Curtet tend à reconstruire l’altérité présente dans les vers originaux en équatorien au travers d’une mimique partielle (en français) des mécanismes de construction langagière employés par la voix poétique. Hedeen va plus loin encore dans cette loyauté à la reconstruction du style langagier en anglais et se montre loyale à l’esprit, c’est-à-dire à la façon de concevoir et d’appréhender la langue comme vecteur d’idées tant dans le contenu sémantique que dans le mode de construction langagier. Durazzo introduit dans sa traduction une série de facteurs qui en viennent à franciser plutôt que traduire la poésie d’Adoum, notamment par l’idée que l’on peut se faire traditionnellement de ce qu’est la poésie en France, au travers d’un vocabulaire plus soutenu que l’original, un emploi des temps moins courant que dans l’original ou encore une naturalisation sinon systématique, du moins tout à fait abondante, des néologismes symptomatiques de l’œuvre poétique de Jorgenrique Adoum.
Plus que de simples jeux de mots, jeux de style, effets ludiques, c’est un authentique postulat littéraire, une affirmation stylistique à la portée politique (politique territoriale, politique linguistique) qui est menée par la voix poétique et la voix narrative dans l’œuvre de Jorgenrique Adoum, un mécanisme de construction langagière qui, par sa synthéticité et son syncrétisme, est vecteur de l’émotion politico-poétique visée par l’auteur et qu’il appartient au traducteur de saisir au mieux, au plus précis, pour le retranscrire dans la langue de destination.

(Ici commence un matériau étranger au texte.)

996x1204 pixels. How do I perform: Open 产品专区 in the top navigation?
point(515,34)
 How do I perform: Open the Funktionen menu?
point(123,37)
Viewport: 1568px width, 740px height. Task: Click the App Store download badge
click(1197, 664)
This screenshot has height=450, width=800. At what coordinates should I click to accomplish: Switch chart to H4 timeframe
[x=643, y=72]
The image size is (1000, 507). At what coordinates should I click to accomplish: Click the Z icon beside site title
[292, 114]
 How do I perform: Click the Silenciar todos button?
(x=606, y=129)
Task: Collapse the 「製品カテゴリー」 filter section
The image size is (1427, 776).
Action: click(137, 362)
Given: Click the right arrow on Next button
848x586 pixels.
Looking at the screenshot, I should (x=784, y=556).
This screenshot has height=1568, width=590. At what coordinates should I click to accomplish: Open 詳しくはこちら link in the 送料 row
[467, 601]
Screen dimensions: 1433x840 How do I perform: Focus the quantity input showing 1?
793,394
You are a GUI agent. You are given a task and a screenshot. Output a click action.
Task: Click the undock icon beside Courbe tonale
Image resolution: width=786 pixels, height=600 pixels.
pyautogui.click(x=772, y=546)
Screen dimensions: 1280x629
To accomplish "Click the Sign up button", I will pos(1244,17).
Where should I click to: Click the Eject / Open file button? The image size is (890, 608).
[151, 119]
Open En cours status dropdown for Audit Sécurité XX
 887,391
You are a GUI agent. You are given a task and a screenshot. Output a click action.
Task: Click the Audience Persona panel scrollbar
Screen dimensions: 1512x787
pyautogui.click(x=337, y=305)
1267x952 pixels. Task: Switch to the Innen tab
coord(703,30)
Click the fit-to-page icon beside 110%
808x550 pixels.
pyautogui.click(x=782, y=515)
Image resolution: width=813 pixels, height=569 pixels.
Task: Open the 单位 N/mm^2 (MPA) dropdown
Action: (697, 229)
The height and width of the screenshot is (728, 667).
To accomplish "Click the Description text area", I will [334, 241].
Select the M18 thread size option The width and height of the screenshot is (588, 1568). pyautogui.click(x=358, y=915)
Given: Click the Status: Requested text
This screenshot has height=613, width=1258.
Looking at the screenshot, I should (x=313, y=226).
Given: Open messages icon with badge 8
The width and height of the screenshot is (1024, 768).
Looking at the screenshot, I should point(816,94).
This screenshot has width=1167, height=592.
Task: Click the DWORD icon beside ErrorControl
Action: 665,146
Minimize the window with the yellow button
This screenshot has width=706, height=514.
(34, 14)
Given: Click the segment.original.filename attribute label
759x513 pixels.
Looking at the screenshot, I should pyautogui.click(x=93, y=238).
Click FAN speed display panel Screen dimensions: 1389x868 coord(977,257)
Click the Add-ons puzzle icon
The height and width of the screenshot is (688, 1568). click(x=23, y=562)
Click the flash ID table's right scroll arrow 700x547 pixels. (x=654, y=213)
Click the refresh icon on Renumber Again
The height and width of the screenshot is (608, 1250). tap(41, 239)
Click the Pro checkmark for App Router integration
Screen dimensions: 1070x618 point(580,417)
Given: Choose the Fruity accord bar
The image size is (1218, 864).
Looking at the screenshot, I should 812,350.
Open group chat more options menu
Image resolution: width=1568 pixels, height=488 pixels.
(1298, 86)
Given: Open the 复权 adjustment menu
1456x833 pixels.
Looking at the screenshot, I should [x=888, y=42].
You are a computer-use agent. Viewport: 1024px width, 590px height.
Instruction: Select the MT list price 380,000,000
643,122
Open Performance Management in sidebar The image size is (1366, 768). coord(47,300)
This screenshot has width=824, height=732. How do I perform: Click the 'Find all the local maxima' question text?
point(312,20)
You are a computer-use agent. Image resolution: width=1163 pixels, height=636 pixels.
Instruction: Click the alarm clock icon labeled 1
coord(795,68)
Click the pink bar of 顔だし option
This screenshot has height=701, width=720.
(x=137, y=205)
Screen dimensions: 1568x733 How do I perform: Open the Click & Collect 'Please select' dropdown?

Le langage narratif et lyrique d’Adoum se nourrit de l’exil. Contraint toute sa vie durant à prendre ses distances (autant sur le plan politique que géographique) avec son pays, il entretient une relation privilégiée avec sa mère patrie par le biais de la littérature. Ce rapport a la terre qui l’a vu naitre est patent dans les obsessions qui peuplent son récit narratif et sa construction poétique (champs lexicaux de la terre, de l’arrachement, de la géographie et du territoire). Elles constituent autant de traits caractéristiques d’une créativité axée sur la construction d’une identité littéraire (langage parlé équatorien devenu littérature, réemploi de la construction syntaxique issue du syncrétisme linguistique espagnol-quichua, multiples équatorianismes) d’abord fantasmée (du fait de l’exil) ensuite réalisée (par l’érection au rang de modèle littéraire pour ensuite mieux tuer le père pour la littérature équatorienne actuelle).
Dans cette appréciation à différentes couches des réseaux de sens et de la construction langagière, le traducteur doit opérer une réingénierie linguistique à finalité traductionnelle plus qu’une simple traduction. La compréhension de tous les niveaux sémantiques ou presque (phonie, rime, préfixation, contraction, imbrication, suffixation, etc.) doit appréhender les mécanismes qui ont présidé à la construction de la langue d’Adoum par une phase de réingénierie visant à répliquer en langue cible les outils linguistiques de la langue source en les accommodant aux conditions grammaticales, syntaxiques et de construction langagière et poétique de la langue cible.